# [Source material]
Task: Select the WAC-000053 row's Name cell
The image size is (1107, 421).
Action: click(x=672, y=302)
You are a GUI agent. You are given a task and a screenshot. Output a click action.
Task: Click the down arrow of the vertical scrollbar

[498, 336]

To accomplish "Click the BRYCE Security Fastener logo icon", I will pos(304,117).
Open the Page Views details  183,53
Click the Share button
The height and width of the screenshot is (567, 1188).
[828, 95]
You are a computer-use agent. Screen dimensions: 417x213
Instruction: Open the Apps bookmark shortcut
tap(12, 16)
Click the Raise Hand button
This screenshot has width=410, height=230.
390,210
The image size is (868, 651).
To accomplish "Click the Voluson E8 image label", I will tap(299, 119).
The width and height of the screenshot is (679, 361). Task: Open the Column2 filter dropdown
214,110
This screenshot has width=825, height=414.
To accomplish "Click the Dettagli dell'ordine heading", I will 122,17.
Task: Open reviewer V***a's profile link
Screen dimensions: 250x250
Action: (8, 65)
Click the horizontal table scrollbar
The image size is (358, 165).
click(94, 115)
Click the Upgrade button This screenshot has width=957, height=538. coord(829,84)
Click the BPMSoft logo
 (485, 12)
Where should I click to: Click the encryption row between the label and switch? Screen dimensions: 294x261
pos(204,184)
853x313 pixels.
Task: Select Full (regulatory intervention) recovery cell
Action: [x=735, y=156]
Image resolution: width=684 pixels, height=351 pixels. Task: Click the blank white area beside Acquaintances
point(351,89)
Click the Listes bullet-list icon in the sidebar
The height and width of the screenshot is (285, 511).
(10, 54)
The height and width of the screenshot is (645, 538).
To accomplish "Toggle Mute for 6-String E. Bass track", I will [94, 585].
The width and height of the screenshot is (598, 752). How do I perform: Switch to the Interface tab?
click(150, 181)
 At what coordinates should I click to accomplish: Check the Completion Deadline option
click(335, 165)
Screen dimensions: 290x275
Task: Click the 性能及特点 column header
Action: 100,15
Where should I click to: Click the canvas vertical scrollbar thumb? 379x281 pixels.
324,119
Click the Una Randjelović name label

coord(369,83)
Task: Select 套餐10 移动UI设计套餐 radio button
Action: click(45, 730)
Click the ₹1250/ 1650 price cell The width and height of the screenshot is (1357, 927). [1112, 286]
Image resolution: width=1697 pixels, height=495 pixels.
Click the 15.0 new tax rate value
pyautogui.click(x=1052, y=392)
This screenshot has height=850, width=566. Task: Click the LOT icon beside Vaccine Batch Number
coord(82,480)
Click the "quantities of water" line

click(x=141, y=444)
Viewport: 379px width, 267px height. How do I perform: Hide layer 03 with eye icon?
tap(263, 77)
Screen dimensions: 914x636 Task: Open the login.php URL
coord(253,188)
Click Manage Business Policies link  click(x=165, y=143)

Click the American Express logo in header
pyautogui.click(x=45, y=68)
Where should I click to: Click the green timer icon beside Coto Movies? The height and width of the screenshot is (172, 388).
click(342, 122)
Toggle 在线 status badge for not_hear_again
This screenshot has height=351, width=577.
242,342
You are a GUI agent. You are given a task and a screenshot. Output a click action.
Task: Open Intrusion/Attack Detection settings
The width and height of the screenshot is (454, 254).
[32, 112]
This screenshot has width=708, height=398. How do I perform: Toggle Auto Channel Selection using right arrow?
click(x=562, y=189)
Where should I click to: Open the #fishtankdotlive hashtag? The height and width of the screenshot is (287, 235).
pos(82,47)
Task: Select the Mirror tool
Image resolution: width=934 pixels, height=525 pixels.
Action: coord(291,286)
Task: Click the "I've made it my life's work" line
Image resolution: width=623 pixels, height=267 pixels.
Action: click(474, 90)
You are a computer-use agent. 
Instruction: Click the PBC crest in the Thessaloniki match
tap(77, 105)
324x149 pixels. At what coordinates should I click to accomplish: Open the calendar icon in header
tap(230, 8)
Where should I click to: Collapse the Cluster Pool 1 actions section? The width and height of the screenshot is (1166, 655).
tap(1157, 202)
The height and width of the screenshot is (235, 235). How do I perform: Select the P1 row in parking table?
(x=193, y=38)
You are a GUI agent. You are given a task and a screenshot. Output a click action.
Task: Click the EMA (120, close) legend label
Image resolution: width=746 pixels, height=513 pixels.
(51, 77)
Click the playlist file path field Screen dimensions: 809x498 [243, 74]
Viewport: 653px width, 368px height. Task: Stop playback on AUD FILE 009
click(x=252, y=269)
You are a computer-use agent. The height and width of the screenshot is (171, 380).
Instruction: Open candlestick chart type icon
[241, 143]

# [Exercise details]
Using the data above, print exactly the lines from the line that contains "Where should I click to: Open" through the line that contains "Task: Click the EMA (120, close) legend label", with both included.

# [Answer section]
Where should I click to: Open the #fishtankdotlive hashtag? The height and width of the screenshot is (287, 235).
pos(82,47)
Task: Select the Mirror tool
Image resolution: width=934 pixels, height=525 pixels.
Action: coord(291,286)
Task: Click the "I've made it my life's work" line
Image resolution: width=623 pixels, height=267 pixels.
Action: click(474, 90)
You are a computer-use agent. 
Instruction: Click the PBC crest in the Thessaloniki match
tap(77, 105)
324x149 pixels. At what coordinates should I click to accomplish: Open the calendar icon in header
tap(230, 8)
Where should I click to: Collapse the Cluster Pool 1 actions section? The width and height of the screenshot is (1166, 655).
tap(1157, 202)
The height and width of the screenshot is (235, 235). How do I perform: Select the P1 row in parking table?
(x=193, y=38)
You are a GUI agent. You are given a task and a screenshot. Output a click action.
Task: Click the EMA (120, close) legend label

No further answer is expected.